« Il y a déjà
quelques temps que je me suis aperçu, que dès mes premières années, j’avais
reçu quantité de fausses opinions pour véritables, et ce que j’ai depuis fondé
sur des principes mal assurés, ne pouvait qu’ être fort douteux et incertains ;
de façon qu’il me fallait entreprendre sérieusement une fois en ma vie, de me
défaire de toutes les opinions que j’avais reçues jusqu’alors en ma créance
et commencer de nouveau, les fondements…. »
Ces propos tirés des
méditations métaphysiques de Descartes me semblent être une entrée en
matière acceptable pour commencer à illustrer
ce qui fait ce soir l’objet de cette planche : le doute.
Pour expliquer la découverte
de sa méthode, il évoque la stérilité des études de sa jeunesse, lettres, histoire,
mathématiques, théologie, morale. Son désir de distinguer « le vrai d’avec
le faux » l’a entraîné à acquérir l’expérience dans le grand livre du monde
puis lui a inspiré la résolution d’étudier en « lui même ».
Il précise aussi que
la première des quatre règles de sa méthode est de ne recevoir aucune chose
pour vraie qu’il ne la connaisse évidemment comme telle ; c’est à dire
d’éviter soigneusement la précipitation et la conclusion hâtive, et de ne comprendre
rien de plus en ses jugements que ce qui se présenterait à lui si clairement
et si distinctement à son esprit qu’il n’aurait aucune occasion de douter.
On peut considérer
qu’il y a des manières de douter ;
Une première consisterait
en un doute suspensif et provisoire, par suite duquel l’esprit ajourne son jugement.
Il prend le temps de chercher l’évidence que lui donne la certitude, mais quelle
certitude ? Descartes en avait fait la règle de sa méthode. C’est le doute
méthodique ou philosophique.
Une seconde, viserait
à faire du doute définitif, ce que certains appellent le doute réel et effectif,
un mode de pensée, une philosophie exprimant l’ultime étape de la raison :
le scepticisme.
Mais entre une conception
si dynamique soit-elle, débouchant néanmoins sur des certitudes et l’autre,
par principe condamnant à l’immobilisme, quel cheminement trouver permettant
à l’homme de progresser, de partager ?
Dans notre société
moderne, l’individualisme forcené l’emporte désormais sur une action sociale
plus collective et empreinte de nécessaire solidarité. Aujourd’hui, les systèmes
économiques dominants basés sur le profit et la rentabilité à tout crin ne laissent
que bien peu de place à l’écoute de l’autre. Le doute n’a pas sa place
dans un capitalisme triomphant parce que devenu certitude aboutie ne souffrant
d’aucune contestation. La crise économique grandit et ses justifications sont
plus souvent dogmatiques qu’explicatives. Les seules réponses apportées privilégient
la défense des structures et des systèmes au détriment de l’homme.

::::::::::

Consigne: Transcrivez le passage du texte sur le doute compris entre « Il précise aussi » et « occasion de douter. », bornes incluses.

Données de pointage des cibles:
::::::::::

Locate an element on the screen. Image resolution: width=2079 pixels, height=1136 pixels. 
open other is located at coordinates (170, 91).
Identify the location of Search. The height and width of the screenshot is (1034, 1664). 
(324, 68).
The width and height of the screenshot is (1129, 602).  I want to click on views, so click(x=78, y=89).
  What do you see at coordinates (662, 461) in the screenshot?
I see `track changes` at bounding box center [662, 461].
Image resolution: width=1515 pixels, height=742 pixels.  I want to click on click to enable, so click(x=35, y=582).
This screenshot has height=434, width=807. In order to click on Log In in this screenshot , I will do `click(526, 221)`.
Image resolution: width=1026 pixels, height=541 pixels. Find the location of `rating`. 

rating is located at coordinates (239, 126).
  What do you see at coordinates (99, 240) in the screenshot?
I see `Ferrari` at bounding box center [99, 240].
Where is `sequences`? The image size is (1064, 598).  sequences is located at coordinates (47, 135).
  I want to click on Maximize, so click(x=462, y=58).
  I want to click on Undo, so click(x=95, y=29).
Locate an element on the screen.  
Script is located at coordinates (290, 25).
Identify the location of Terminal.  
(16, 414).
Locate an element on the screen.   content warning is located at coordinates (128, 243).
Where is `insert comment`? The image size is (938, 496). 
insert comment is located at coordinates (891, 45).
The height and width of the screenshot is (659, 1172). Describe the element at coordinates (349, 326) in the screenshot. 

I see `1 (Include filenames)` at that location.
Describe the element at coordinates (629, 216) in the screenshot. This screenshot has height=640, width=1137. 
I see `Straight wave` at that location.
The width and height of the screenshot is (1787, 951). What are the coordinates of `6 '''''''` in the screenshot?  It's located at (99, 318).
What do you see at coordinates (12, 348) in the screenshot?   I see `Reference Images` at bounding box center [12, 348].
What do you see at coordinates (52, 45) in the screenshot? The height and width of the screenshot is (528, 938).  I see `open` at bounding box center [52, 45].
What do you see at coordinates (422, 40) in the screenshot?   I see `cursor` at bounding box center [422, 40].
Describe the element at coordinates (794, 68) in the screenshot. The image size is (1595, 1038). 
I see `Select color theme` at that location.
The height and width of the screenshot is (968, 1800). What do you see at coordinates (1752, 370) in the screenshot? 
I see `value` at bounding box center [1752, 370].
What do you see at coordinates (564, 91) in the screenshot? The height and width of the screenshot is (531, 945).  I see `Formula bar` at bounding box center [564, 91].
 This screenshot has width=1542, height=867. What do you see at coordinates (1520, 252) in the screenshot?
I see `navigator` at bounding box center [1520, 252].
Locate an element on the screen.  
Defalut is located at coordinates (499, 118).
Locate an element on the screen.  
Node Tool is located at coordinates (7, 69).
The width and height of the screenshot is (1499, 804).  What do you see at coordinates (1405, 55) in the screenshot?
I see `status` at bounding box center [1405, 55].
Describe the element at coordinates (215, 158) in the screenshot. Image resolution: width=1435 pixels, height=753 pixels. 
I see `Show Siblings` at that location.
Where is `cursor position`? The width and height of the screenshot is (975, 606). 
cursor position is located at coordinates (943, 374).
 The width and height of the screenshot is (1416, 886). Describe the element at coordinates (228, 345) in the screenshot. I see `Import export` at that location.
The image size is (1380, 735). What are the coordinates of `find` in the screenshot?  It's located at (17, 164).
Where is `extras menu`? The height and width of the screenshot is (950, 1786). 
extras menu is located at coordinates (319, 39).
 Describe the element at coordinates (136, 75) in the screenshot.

::::::::::

Résultat obtenu:
Il précise aussi que
la première des quatre règles de sa méthode est de ne recevoir aucune chose
pour vraie qu’il ne la connaisse évidemment comme telle ; c’est à dire
d’éviter soigneusement la précipitation et la conclusion hâtive, et de ne comprendre
rien de plus en ses jugements que ce qui se présenterait à lui si clairement
et si distinctement à son esprit qu’il n’aurait aucune occasion de douter.